Output the data below exactly as it is, dropping the pictures from your copy.

START RAW DATA

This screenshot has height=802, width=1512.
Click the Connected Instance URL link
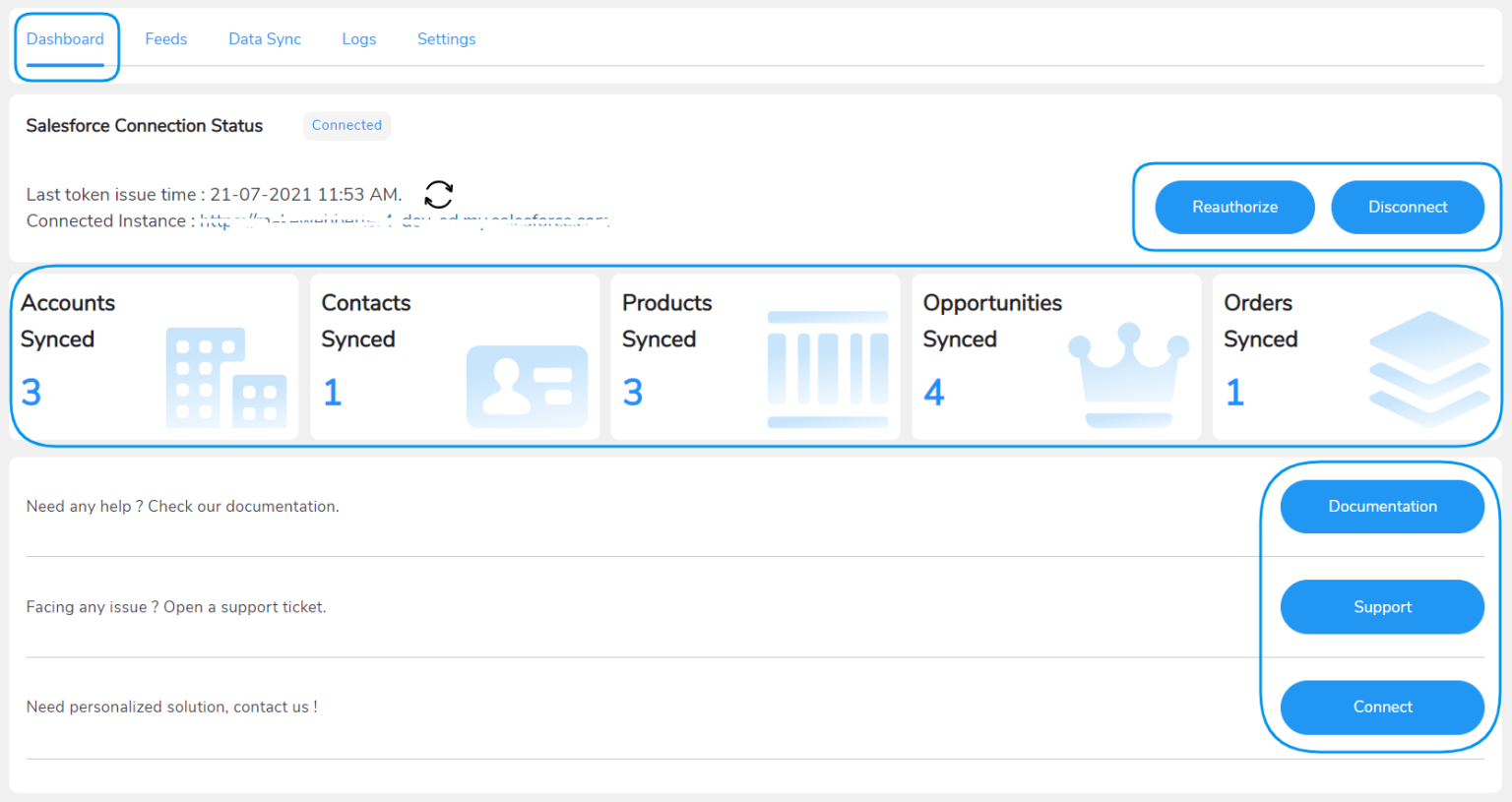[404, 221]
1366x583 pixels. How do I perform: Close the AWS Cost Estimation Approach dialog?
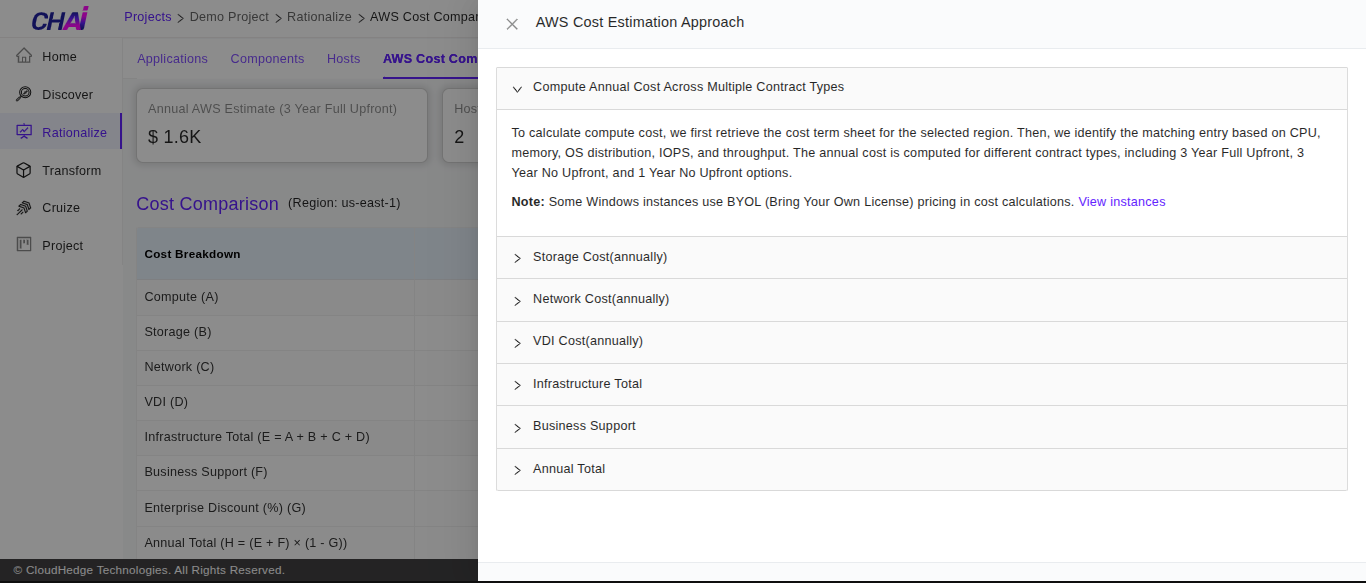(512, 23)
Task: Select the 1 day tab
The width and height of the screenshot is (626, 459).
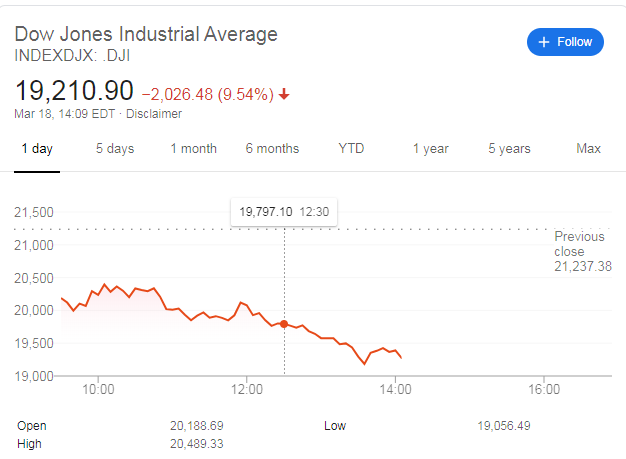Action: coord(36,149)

END RAW DATA

ANSWER SPACE -
This screenshot has height=802, width=1512.
Click the Connected Instance URL link
[404, 221]
1366x583 pixels. How do I perform: Close the AWS Cost Estimation Approach dialog?
(512, 23)
Task: Select the 1 day tab
The width and height of the screenshot is (626, 459).
Action: coord(36,149)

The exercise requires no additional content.